[Task inputs]:
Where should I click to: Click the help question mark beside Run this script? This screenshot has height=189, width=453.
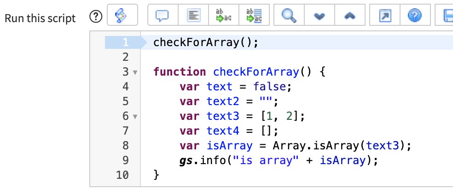coord(95,18)
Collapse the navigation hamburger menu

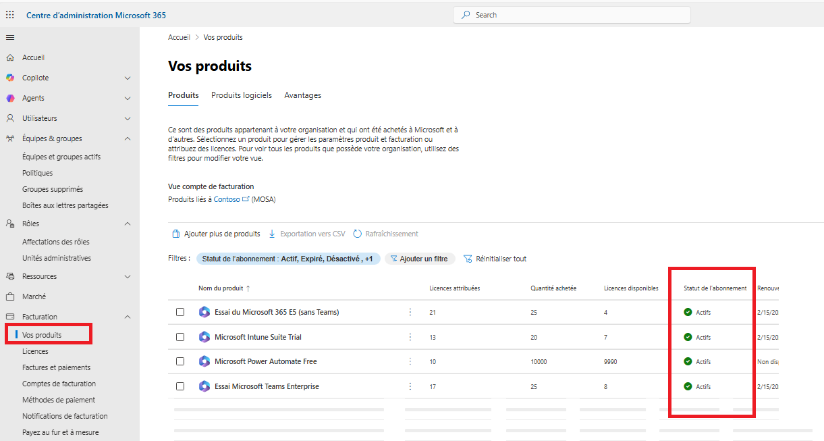pos(10,37)
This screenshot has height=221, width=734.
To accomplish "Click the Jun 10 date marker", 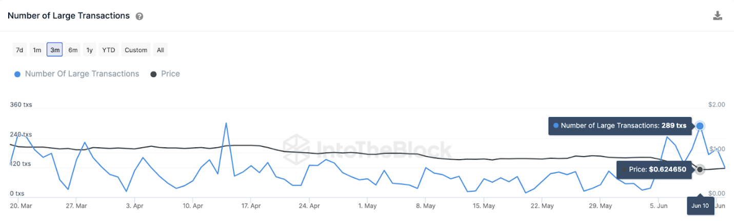I will (700, 205).
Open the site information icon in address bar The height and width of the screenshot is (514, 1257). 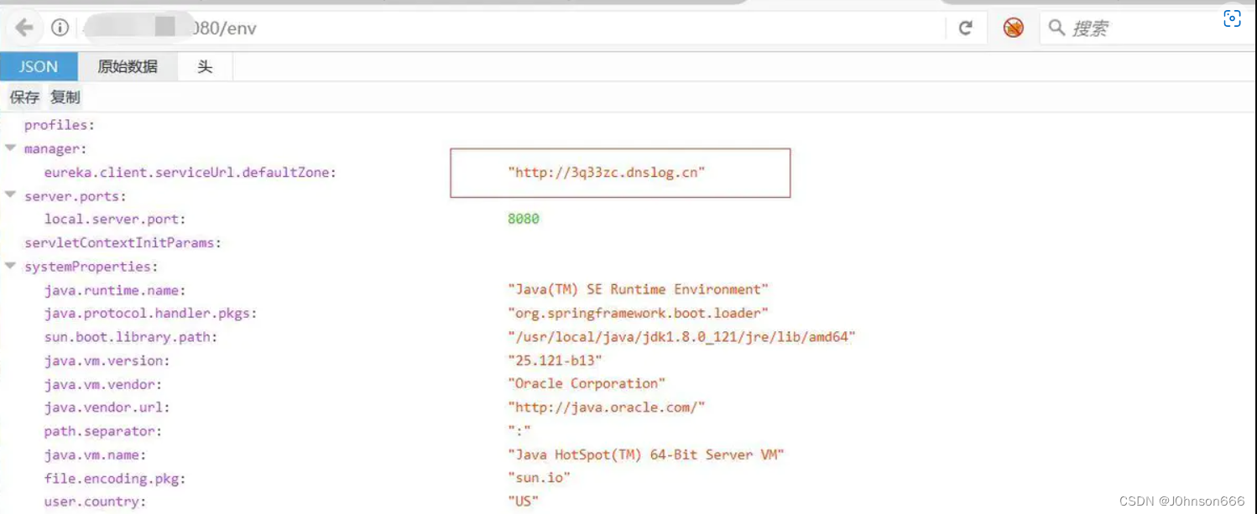57,26
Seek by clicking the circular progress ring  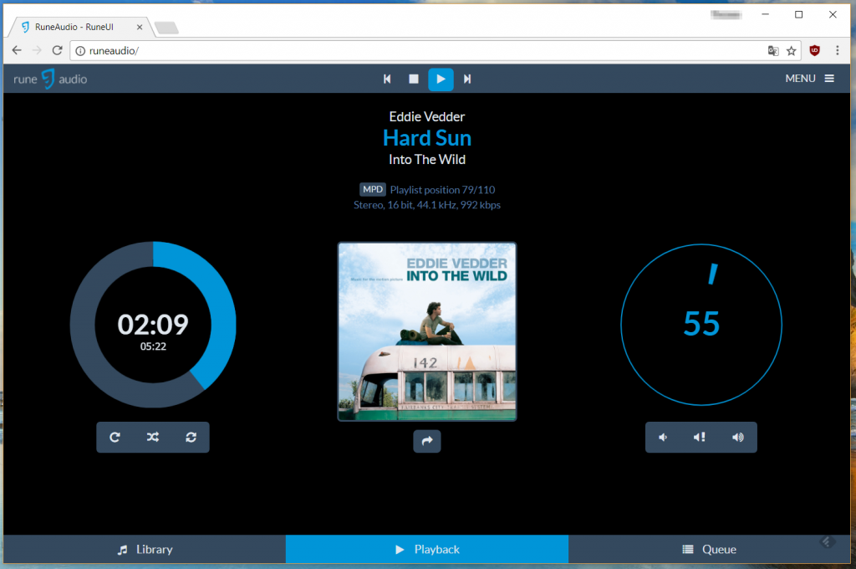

[What the exercise asks]: From the first line of the listing above, repeat every line through the one holding "This screenshot has height=221, width=734.". Both ends count, and pictures stay out.

[Answer box]:
Where should I click to: Click the help question mark beside Run this script? This screenshot has height=189, width=453.
coord(95,18)
Collapse the navigation hamburger menu

pos(10,37)
This screenshot has height=221, width=734.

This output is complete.